EXERCISE DESCRIPTION - Include no pictures. Output exactly the lines from the one that contains "Task: Click the" through the final line of the entries.

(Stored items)
=-=-=-=-=

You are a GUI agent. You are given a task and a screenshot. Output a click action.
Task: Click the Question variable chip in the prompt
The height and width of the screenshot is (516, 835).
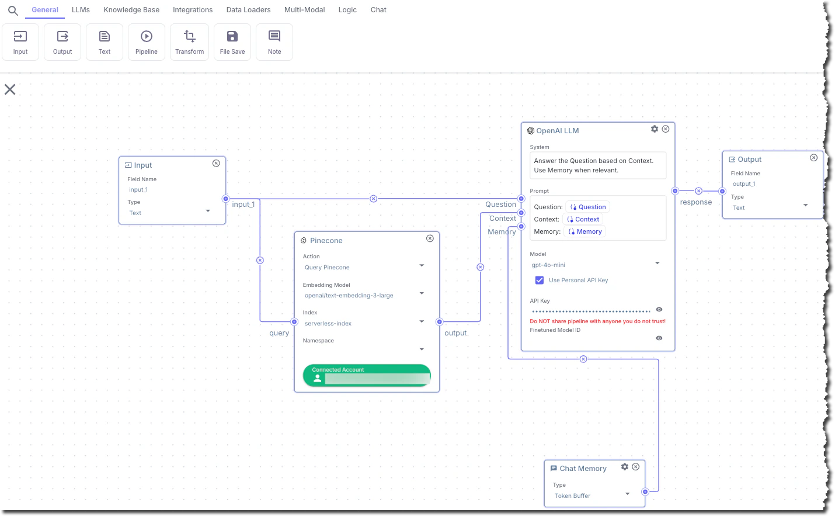[x=587, y=206]
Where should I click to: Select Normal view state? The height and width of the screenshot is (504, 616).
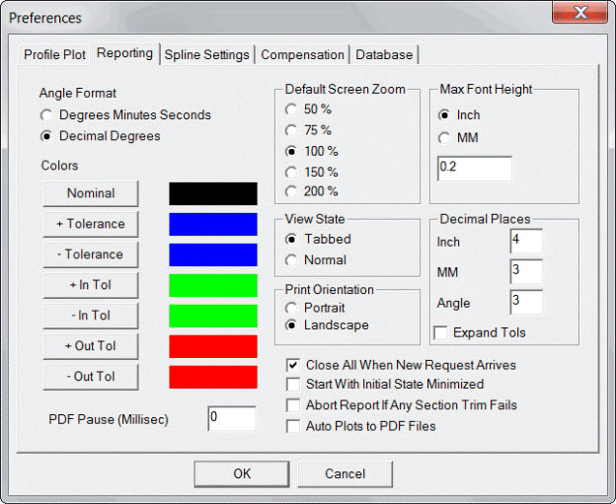pos(291,260)
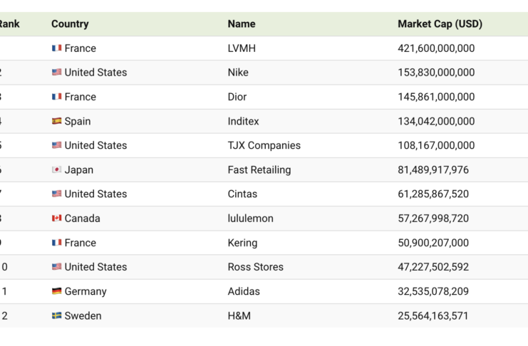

=-=-=-=-=

TASK OUTPUT -
Task: Click the Question variable chip in the prompt
The height and width of the screenshot is (516, 835).
[x=587, y=206]
Where should I click to: Select Normal view state? The height and width of the screenshot is (504, 616).
pos(291,260)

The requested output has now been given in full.